◆ **What this task involves**
Reproduce the material below with every occurrence of "Viewport" changed to "Display", leaving all other text untouched.

------------

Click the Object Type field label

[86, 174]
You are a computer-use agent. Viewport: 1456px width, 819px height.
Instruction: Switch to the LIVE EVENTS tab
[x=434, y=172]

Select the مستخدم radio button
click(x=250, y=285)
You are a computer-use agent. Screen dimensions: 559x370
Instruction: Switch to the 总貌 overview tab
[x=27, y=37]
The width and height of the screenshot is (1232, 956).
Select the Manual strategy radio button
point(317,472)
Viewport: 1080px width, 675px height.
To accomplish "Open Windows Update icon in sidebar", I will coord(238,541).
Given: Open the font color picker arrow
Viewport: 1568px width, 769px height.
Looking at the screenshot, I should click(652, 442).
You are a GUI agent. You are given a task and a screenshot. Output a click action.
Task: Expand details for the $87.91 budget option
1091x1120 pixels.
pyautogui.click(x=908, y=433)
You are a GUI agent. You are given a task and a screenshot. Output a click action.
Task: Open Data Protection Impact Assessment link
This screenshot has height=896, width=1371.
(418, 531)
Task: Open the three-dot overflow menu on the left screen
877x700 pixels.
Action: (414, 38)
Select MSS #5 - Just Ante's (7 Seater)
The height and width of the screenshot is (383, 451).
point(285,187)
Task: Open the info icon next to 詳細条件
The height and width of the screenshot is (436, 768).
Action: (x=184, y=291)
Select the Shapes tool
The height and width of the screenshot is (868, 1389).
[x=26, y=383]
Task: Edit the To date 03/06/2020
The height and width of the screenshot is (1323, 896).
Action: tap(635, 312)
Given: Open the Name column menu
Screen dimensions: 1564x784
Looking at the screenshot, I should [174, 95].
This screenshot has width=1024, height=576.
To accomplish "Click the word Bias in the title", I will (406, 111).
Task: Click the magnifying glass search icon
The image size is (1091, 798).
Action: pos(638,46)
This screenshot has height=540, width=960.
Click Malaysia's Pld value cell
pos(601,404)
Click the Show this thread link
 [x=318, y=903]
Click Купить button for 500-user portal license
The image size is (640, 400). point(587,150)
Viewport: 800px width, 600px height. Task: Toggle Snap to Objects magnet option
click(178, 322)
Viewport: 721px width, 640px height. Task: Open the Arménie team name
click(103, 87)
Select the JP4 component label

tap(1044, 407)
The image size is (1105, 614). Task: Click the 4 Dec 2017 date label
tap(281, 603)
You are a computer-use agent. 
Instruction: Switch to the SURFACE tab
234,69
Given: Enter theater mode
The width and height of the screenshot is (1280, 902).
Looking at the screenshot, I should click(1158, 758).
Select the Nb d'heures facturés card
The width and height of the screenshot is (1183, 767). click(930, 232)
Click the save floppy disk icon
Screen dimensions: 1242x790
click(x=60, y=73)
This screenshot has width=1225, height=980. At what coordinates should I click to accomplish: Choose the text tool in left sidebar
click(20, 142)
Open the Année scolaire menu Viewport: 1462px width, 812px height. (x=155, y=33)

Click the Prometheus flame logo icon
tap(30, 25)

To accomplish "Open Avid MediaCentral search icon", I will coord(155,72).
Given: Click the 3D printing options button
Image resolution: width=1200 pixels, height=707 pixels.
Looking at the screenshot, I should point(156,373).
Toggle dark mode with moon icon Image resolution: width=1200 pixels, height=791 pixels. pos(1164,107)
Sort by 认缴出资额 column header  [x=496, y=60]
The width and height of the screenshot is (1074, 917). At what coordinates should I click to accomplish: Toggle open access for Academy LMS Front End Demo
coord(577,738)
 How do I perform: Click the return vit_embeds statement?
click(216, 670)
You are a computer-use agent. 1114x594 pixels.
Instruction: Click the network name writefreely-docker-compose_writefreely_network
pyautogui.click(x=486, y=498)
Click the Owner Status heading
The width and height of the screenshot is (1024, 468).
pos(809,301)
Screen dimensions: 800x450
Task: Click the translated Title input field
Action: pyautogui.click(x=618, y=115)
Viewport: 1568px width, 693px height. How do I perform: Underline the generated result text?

------------

◆ **Answer for this exercise**
Click the Object Type field label

[86, 174]
You are a computer-use agent. Display: 1456px width, 819px height.
Instruction: Switch to the LIVE EVENTS tab
[x=434, y=172]

Select the مستخدم radio button
click(x=250, y=285)
You are a computer-use agent. Screen dimensions: 559x370
Instruction: Switch to the 总貌 overview tab
[x=27, y=37]
The width and height of the screenshot is (1232, 956).
Select the Manual strategy radio button
point(317,472)
Display: 1080px width, 675px height.
To accomplish "Open Windows Update icon in sidebar", I will coord(238,541).
Given: Open the font color picker arrow
Display: 1568px width, 769px height.
Looking at the screenshot, I should click(652, 442).
You are a GUI agent. You are given a task and a screenshot. Output a click action.
Task: Expand details for the $87.91 budget option
1091x1120 pixels.
pyautogui.click(x=908, y=433)
You are a GUI agent. You are given a task and a screenshot. Output a click action.
Task: Open Data Protection Impact Assessment link
This screenshot has height=896, width=1371.
(418, 531)
Task: Open the three-dot overflow menu on the left screen
877x700 pixels.
Action: (414, 38)
Select MSS #5 - Just Ante's (7 Seater)
The height and width of the screenshot is (383, 451).
point(285,187)
Task: Open the info icon next to 詳細条件
The height and width of the screenshot is (436, 768).
Action: (x=184, y=291)
Select the Shapes tool
The height and width of the screenshot is (868, 1389).
[x=26, y=383]
Task: Edit the To date 03/06/2020
The height and width of the screenshot is (1323, 896).
Action: tap(635, 312)
Given: Open the Name column menu
Screen dimensions: 1564x784
Looking at the screenshot, I should [174, 95].
This screenshot has width=1024, height=576.
To accomplish "Click the word Bias in the title", I will (406, 111).
Task: Click the magnifying glass search icon
The image size is (1091, 798).
Action: pos(638,46)
This screenshot has height=540, width=960.
Click Malaysia's Pld value cell
pos(601,404)
Click the Show this thread link
 [x=318, y=903]
Click Купить button for 500-user portal license
The image size is (640, 400). point(587,150)
Display: 800px width, 600px height. Task: Toggle Snap to Objects magnet option
click(178, 322)
Display: 721px width, 640px height. Task: Open the Arménie team name
click(103, 87)
Select the JP4 component label

tap(1044, 407)
The image size is (1105, 614). Task: Click the 4 Dec 2017 date label
tap(281, 603)
You are a computer-use agent. 
Instruction: Switch to the SURFACE tab
234,69
Given: Enter theater mode
The width and height of the screenshot is (1280, 902).
Looking at the screenshot, I should click(1158, 758).
Select the Nb d'heures facturés card
The width and height of the screenshot is (1183, 767). click(930, 232)
Click the save floppy disk icon
Screen dimensions: 1242x790
click(x=60, y=73)
This screenshot has width=1225, height=980. At what coordinates should I click to accomplish: Choose the text tool in left sidebar
click(20, 142)
Open the Année scolaire menu Display: 1462px width, 812px height. (x=155, y=33)

Click the Prometheus flame logo icon
tap(30, 25)

To accomplish "Open Avid MediaCentral search icon", I will coord(155,72).
Given: Click the 3D printing options button
Image resolution: width=1200 pixels, height=707 pixels.
Looking at the screenshot, I should point(156,373).
Toggle dark mode with moon icon Image resolution: width=1200 pixels, height=791 pixels. pos(1164,107)
Sort by 认缴出资额 column header  [x=496, y=60]
The width and height of the screenshot is (1074, 917). At what coordinates should I click to accomplish: Toggle open access for Academy LMS Front End Demo
coord(577,738)
 How do I perform: Click the return vit_embeds statement?
click(216, 670)
You are a computer-use agent. 1114x594 pixels.
Instruction: Click the network name writefreely-docker-compose_writefreely_network
pyautogui.click(x=486, y=498)
Click the Owner Status heading
The width and height of the screenshot is (1024, 468).
pos(809,301)
Screen dimensions: 800x450
Task: Click the translated Title input field
Action: pyautogui.click(x=618, y=115)
Display: 1568px width, 693px height. How do I perform: Underline the generated result text?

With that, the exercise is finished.